Nearby, Sedona’s modernist Chapel of the Holy Cross was a dream project by artist and local rancher Marguerite Brunswig Staude, who worked with the San Francisco architectural firm Anshen + Allen to build the chapel in 1956. Soaring concrete and glass walls and a 90-foot cross that’s integral to the design combine to make the chapel a serene and meditative space. As part of the Catholic Diocese, the chapel is open to visitors and offers a weekly prayer service (no weddings, however).

ArcosantiArcosanti / Credit: AOT

In the high desert of Cordes Junction, tour Arcosanti, architect/visionary Paolo Soleri’s experimental, eco-friendly community. Founded in 1970, Arcosanti’s otherworldly curved and rectangular concrete buildings were “green” long before the phrase meant something other than a color. Stop by the café, buy a signature bronze wind bell or come for a concert. You can also spend the night in one of several simple guest rooms.

Phoenix area

The early 20th century spawned unique architecture in Phoenix and central Arizona.

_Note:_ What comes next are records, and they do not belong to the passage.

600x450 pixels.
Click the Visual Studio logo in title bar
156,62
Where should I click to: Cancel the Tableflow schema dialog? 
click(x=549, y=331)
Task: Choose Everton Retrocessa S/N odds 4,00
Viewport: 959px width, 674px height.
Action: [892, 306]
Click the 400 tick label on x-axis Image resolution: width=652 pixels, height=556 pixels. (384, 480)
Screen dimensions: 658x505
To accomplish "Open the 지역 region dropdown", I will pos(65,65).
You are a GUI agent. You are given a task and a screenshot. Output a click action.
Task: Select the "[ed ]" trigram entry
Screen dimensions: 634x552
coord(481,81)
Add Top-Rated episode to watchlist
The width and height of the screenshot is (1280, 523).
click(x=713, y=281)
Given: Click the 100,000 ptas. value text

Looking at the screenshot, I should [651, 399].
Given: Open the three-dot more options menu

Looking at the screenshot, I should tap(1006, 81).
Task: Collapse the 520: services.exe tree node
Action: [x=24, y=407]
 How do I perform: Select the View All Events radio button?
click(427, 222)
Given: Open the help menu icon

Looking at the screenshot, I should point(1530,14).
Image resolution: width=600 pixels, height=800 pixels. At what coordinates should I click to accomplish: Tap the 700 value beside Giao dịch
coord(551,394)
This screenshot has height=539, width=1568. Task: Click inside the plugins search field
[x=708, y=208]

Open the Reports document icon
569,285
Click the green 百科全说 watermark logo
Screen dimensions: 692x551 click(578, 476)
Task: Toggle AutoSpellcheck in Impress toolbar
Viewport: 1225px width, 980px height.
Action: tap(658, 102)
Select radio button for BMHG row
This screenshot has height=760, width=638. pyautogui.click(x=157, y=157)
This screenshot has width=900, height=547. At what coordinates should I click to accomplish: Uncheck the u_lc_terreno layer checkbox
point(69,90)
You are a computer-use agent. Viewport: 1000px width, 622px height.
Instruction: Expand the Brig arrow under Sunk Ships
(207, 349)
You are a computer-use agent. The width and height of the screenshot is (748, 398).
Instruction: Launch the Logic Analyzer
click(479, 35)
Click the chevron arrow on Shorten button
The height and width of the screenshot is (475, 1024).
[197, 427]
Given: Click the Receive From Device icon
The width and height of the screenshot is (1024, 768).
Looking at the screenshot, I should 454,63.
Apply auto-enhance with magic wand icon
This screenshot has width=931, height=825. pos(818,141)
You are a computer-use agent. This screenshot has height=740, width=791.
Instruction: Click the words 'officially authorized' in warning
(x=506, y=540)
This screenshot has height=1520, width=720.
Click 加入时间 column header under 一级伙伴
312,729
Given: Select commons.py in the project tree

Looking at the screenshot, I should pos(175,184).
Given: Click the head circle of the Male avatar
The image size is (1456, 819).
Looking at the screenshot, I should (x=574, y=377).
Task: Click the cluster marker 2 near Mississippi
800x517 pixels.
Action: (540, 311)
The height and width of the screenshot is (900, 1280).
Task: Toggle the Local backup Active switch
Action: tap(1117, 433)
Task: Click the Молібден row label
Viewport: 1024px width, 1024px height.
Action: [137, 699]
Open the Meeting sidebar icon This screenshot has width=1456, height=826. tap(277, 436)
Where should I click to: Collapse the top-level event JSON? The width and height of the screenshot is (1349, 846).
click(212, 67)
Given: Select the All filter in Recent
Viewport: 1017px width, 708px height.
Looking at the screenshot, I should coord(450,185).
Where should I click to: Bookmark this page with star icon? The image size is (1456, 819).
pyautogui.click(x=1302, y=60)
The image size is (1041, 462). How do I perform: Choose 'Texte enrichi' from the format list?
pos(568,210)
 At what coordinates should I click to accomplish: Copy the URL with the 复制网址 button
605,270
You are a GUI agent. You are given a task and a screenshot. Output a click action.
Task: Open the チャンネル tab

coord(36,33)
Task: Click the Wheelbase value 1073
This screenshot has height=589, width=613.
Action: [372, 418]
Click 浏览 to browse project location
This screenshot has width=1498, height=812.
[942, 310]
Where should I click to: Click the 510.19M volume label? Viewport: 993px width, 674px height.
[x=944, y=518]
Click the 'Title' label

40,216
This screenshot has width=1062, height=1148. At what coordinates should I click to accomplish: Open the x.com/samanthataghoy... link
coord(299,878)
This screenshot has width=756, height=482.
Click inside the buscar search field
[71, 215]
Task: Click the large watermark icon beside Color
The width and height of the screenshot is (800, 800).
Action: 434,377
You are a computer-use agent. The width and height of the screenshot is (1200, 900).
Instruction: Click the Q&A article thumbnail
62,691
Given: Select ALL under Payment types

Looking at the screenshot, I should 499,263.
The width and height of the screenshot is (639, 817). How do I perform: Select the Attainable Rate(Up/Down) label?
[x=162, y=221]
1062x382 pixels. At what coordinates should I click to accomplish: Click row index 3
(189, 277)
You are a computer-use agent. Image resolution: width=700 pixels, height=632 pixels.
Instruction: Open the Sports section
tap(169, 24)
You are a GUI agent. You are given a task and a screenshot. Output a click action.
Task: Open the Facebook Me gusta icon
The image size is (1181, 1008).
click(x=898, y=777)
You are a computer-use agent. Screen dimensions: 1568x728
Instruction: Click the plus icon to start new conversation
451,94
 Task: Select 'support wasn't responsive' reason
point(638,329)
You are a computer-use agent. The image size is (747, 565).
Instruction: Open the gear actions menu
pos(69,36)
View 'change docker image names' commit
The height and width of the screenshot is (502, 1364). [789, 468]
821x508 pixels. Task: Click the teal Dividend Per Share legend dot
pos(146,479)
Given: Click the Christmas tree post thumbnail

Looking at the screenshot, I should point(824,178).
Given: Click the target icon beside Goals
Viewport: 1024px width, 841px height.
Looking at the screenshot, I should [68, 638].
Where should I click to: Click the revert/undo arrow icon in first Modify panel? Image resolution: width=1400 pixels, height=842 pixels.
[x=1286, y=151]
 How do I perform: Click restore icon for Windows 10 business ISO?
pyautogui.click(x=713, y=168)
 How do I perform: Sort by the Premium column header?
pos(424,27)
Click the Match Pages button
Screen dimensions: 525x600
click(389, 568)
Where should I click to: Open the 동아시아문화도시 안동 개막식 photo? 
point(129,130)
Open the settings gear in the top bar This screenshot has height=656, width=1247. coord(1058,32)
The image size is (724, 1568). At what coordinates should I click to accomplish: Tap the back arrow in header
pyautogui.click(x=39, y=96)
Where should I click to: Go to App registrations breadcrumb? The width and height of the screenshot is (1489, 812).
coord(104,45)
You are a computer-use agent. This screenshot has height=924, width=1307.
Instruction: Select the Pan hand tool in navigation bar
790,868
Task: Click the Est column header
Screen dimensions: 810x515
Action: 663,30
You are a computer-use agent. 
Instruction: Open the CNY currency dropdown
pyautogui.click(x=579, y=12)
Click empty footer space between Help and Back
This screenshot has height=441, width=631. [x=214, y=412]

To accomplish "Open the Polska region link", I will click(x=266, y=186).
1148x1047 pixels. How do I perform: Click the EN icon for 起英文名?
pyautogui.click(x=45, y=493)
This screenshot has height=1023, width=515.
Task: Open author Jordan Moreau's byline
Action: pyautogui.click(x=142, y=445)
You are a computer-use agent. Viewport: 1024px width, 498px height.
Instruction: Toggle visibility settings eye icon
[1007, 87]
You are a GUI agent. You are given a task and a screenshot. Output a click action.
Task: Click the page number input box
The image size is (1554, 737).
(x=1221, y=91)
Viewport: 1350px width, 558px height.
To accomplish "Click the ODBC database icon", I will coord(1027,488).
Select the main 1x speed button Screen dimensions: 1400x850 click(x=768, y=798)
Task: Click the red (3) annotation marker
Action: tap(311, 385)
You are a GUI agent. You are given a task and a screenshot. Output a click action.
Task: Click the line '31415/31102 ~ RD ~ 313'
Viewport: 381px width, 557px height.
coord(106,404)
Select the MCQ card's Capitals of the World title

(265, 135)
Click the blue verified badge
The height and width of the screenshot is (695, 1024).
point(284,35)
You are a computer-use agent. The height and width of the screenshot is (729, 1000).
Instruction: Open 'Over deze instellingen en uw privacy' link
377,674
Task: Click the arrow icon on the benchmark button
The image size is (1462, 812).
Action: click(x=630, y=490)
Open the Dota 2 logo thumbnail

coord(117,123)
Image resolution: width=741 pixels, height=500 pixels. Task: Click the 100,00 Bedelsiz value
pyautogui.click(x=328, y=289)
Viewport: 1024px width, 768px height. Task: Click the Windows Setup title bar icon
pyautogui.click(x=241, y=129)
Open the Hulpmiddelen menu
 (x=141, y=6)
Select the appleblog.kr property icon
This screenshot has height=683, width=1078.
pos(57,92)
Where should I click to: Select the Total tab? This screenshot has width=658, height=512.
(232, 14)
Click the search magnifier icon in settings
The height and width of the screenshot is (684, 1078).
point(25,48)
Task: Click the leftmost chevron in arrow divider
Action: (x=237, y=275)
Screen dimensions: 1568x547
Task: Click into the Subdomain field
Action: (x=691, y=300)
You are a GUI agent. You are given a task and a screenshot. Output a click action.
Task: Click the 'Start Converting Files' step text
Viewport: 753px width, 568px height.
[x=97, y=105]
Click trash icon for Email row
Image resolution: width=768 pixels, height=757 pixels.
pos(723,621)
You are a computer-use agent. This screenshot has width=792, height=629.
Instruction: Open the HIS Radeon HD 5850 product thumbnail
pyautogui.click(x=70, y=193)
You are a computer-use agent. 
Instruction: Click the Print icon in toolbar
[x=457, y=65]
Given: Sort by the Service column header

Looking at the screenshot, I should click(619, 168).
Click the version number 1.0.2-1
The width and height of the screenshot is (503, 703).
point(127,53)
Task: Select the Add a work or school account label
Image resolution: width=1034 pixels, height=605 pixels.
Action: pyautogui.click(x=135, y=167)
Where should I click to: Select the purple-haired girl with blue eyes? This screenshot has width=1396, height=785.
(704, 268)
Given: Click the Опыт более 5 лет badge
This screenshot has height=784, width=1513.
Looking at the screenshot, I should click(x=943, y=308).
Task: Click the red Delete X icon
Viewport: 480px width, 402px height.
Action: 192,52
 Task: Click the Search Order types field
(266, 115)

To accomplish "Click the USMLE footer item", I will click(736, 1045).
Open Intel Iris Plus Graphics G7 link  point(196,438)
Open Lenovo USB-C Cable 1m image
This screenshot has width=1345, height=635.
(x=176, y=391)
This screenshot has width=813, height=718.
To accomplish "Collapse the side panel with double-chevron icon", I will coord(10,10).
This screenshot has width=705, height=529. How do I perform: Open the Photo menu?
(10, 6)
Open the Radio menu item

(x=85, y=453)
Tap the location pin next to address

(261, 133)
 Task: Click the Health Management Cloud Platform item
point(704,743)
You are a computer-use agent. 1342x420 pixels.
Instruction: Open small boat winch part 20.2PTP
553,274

In 1928, Italian immigrant Alessio Carraro began building a resort castle on a desert knoll, the anchoring element of what he envisioned as an elegant community. His dreams came to a screeching halt when stockyards sprang up on adjacent land. Carraro sold his castle, which resembles a three-layer wedding cake, to the Tovrea family, which, more recently, sold the property to the City of Phoenix for use as a historic park.

Now called Tovrea Castle at Carraro Heights, the property has been mostly restored and offers 90-minute guided tours around the main floor and grounds.

A year after Carraro started his castle, the Arizona Biltmore opened. Though Frank Lloyd Wright’s name has often swirled through the halls of this luxe Phoenix resort, the official architect was Albert Chase McArthur, who studied under Wright in Chicago. Wright, however, did serve as a consultant on the development of the hotel’s distinctive blocks used for the walls. Spend the night, have dinner, take tea or make reservations for a tour.

Taliesin West in ScottsdaleTaliesin West, Scottsdale / Credit: Steve Minor

In 1937, Wright bought 640 acres at the base of the McDowell Mountains, intent on building a winter home, studio and architecture school. His Taliesin West in what is now Scottsdale grew to be an organic desert compound, with angular buildings constructed of native stone, concrete and redwood beams. The visitors’ center offers numerous tours, including nighttime views and walks to desert shelters designed by student apprentices.

Southern Arizona

It can be said that Padre Eusebio Kino was Southern Arizona’s architectural muse. The Jesuit priest and explorer traveled through the region during the late 17th and early 18th centuries, establishing a string of missions, two of which still stand near Tucson.

Tumacacori National Historic ParkTumacacori National Historic Park / Credit: AOT

At Tumacacori National Historical Park, visit the partially restored adobe church, which dates to 1800, and its gracious museum and visitors’ center. Come back for the annual fall high mass at the church or the December fiesta.

Mission San Xavier del Bac is an active parish, with daily masses and an ongoing restoration process. Construction on the baroque church began in 1783, marked by an ornate entrance flanked by two bell towers, one of which was never finished. Dubbed the "White Dove of the Desert" because of its whitewashed adobe walls, the church is open for tours. Save extra time to view the candlelit interior frescoes.

During the 1950s, Tucson artist Ted DeGrazia began building DeGrazia Gallery in the Sun, his art compound near the Santa Catalina Mountains. The first building on the compound was an adobe chapel DeGrazia designed as an homage to Padre Kino. Working with a crew of Yaqui Indian friends, he made adobe blocks on site and incorporated saguaro ribs, wood beams and rocks into the interior, where he also painted murals.

DeGrazia also built a 13,000-square-foot gallery for his art out of adobe blocks, embellished with massive gates and an entrance reminiscent of a mining tunnel. Visit the compound to see DeGrazia’s art, as well as his architecture.